Anecdotally it appears to me that a growing trend in Christian youth work is single-sex work. Particularly I have noted the increase in woman who go into youthwork looking to work with young women. The draw of days on end in Starbucks, solving issues to do with ‘self-esteem’ is massive it seems. I am not averse to this particular way of working. I love cafes as much as the next person and see the value in working one-to-one and in small groups looking at issues. I am concerned however that this trend is indicative of a deficit in the training and development of those going into work with young people (especially women), rather than a deep-seated, planned, needs-led approach to informal education.

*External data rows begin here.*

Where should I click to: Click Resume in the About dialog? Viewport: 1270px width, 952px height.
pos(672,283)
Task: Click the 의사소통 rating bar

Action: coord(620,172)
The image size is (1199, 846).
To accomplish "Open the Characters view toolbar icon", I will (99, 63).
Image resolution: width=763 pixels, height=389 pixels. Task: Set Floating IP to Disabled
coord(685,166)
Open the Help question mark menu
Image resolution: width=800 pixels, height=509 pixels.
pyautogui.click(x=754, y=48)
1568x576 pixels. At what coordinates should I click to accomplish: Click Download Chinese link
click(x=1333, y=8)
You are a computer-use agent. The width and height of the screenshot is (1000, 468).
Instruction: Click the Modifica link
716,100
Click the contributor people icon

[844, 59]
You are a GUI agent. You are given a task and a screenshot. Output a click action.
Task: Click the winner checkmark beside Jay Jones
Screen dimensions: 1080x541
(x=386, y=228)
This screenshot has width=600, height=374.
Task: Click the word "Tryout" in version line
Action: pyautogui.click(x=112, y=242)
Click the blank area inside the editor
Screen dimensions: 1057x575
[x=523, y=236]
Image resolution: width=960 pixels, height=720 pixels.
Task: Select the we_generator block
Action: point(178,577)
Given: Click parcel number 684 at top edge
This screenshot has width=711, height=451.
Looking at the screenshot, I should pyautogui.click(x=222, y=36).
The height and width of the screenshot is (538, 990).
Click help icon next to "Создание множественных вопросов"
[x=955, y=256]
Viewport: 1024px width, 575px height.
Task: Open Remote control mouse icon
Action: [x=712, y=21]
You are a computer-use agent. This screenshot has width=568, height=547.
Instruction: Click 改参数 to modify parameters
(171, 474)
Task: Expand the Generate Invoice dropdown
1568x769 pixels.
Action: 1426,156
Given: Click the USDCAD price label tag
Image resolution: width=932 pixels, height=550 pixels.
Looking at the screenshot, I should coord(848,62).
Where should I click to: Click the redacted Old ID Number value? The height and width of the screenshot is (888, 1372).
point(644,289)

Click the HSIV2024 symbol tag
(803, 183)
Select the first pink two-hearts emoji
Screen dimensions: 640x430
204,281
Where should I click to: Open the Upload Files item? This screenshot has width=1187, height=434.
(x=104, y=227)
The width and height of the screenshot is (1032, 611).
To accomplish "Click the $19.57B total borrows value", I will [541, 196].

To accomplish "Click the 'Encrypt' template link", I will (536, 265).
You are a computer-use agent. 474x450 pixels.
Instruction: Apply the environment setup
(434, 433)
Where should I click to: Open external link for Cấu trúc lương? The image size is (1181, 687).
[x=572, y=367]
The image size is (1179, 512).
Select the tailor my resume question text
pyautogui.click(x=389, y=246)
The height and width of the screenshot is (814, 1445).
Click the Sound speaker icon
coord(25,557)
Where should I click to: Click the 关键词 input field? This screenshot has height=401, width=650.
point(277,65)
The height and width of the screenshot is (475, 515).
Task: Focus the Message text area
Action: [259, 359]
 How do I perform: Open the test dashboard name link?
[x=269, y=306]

Being involved in delivering youthwork training for a variety of people and groups I’ve noted that very often work with young people attracts those who a)are looking to work out an ongoing issue for themselves vicariously through their work with others b) are looking for a safe place to continue on being an adolescent themselves c) are looking for an excuse to delay meeting the real world. There are obviously lots of others who are going into youth work to see young people supported to become more, and all that. And it would be naive to think that nobody goes into working with people to fulfil something in themselves – in fact that can be appropriate if acknowledged and handled in a transparent way. But my concern is that if those working with young women are looking to solve something in their own lives they could project their own issues onto unsuspecting others.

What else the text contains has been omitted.